Friday evening found me standing at Downtown Crossing for over 20 minutes, on a crowded platform full of a crowded crowd, waiting for one single solitary train to Alewife. It was hot and muggy (those poor fans don't work so well when the entire place is packed) and we were all getting very very grumbly. Four, five, six Braintree and Ashmont trains ran by on the other side of the platform. We were getting the fuzzy end of the lollipop.
Then, a miracle occurred, and we finally had a train pull into the station. And it was only four cars long. Now the T usually runs trains of six cars in length on the Red Line, because that is how long the platforms have been since 1982 or 1983 or whatever. However, recently, sometime after 7 PM, the T has started thinking it'd be a great idea to save a few bucks and only run four car trains, because it's obvious that nobody in Boston does anything after 7 PM, and certainly nobody who needs to take the train will be doing anything. It's bad enough that nothing in this goddamn town runs 24 hours; having the subway cut back on service at SEVEN FREAKIN PEE EMM does not help in the least. But that's another rant for another entry for another heart attack.
And it was packed. Each car was filled to the gills with hot sweaty stanky cranky people. And those of us who were waiting near the end of the platform (where the last two cars SHOULD be but AREN'T) knew we weren't gonna make this train. But neither were the people waiting up where the train actually was.
"Please stay back behind the yellow line!" the conductor said over the PA. "We have to go now! There's another train right behind us!"
Nobody believed him. We're all jaded that way. So he pleaded his case again, this time with fervent enthusiasm.
"Please stand back behind the yellow line, we can't take any more passengers! I have to close the doors! There's another train right behind us! An emmmmmpty train! With six cars! And it's right behind us so please stand behind the yellow line!"
Ding-ding went the doors, and off the train went. The platform looked as full as it looked when the train had arrived. It was hard to believe the conductor had just told such a brazen lie, but truly, who wanted to cram themselves into that stinkin morass? Maybe he was doing us a favor. But I still didn't believe his words, so I got out my handy Stopwatchphone to time the next train.
And what do you know -- less than 90 seconds after the first train left the platform, we watched, open-mouthed as our gleaming silver-and-red salvation steamed majestically into the station. I watched the front cars pass by -- nobody inside. Empty. I counted ahead -- six cars in all. Holy crap. The dude wasn't lying. The T wasn't lying! The T actually promised us something and made good on it!
Eagerly awaiting my turn to board this pristine, air-conditioned train and ride in comfort to my destination, I watched as the last car in the train made it to where I was on the platform
and I watched it glide right on by.The train never stopped.
THE TRAIN NEVER STOPPED.
Oh, sure. There was an empty six-car train "right behind us." It just wasn't going to stop for us. So technically, Herr Conduktor wasn't lying one bit. But oh, man, they got me. They got me good. Just when I thought there'd be hope, eh?

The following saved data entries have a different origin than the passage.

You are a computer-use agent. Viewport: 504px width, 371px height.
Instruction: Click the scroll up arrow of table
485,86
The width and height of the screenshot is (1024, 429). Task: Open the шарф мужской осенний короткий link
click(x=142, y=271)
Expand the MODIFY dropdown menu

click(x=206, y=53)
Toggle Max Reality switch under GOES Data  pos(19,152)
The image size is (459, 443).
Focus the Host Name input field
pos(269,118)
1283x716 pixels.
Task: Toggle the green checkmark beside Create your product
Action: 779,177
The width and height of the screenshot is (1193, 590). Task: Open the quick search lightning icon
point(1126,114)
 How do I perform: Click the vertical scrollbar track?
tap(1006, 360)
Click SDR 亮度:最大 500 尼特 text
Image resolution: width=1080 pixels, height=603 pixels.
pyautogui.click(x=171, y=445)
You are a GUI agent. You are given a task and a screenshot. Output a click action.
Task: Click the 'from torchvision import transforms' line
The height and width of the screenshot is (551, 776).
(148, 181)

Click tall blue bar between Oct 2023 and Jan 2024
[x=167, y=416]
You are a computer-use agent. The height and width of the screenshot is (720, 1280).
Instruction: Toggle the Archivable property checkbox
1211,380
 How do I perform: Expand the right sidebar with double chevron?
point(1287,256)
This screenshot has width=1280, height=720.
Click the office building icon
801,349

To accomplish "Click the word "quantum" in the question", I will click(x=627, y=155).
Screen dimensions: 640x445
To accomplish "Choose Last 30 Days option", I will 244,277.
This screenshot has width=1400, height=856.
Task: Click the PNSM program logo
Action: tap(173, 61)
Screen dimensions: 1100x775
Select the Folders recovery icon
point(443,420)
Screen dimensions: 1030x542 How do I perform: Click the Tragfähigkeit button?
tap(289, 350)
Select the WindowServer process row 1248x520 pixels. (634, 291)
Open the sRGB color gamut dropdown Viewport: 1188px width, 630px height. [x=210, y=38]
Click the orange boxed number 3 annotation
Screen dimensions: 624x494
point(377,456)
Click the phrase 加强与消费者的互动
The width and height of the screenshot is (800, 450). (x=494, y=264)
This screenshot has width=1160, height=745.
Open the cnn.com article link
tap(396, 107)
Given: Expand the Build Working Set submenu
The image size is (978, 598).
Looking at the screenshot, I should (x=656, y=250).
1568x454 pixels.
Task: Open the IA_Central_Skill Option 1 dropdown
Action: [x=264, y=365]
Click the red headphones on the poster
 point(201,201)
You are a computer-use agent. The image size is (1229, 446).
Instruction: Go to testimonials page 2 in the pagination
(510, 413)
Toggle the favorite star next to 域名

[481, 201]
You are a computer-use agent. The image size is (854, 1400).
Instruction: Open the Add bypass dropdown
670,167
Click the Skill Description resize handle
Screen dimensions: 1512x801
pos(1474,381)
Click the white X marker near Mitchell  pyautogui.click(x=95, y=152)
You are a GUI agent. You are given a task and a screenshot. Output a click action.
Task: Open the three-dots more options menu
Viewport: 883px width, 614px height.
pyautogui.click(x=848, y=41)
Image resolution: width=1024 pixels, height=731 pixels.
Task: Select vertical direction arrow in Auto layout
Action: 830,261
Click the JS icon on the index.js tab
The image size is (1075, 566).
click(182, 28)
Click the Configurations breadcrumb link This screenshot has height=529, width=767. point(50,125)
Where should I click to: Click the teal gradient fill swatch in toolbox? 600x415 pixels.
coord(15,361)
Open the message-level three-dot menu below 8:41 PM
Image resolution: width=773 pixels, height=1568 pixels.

(The likely explanation is that the first train, upon reaching busy Park Street, probably then went Express all the way to Harvard. The empty train behind was to pick up the people displaced at Park and run local. But where's the fun in explaining that?)
Nearly nine minutes later, a third train dared show itself at our stop. We all crowded on and went home.
Here is a picture that sums up my feelings on the whole thing. It is of a little girl in Shirley Temple getup tapdancing while a fellow in a tuxedo plays the piano from an iron lung.
No, it's not the Gong Show. It's Fernwood 2-Night!
what you need to do, here, is put that centered line in "marquee", you betcha.
I say only this:
The Muni makes the T look like a well oiled smooth running properly managed German train system.
I long for the days the red line would only fuck up my commute like ... thrice a week.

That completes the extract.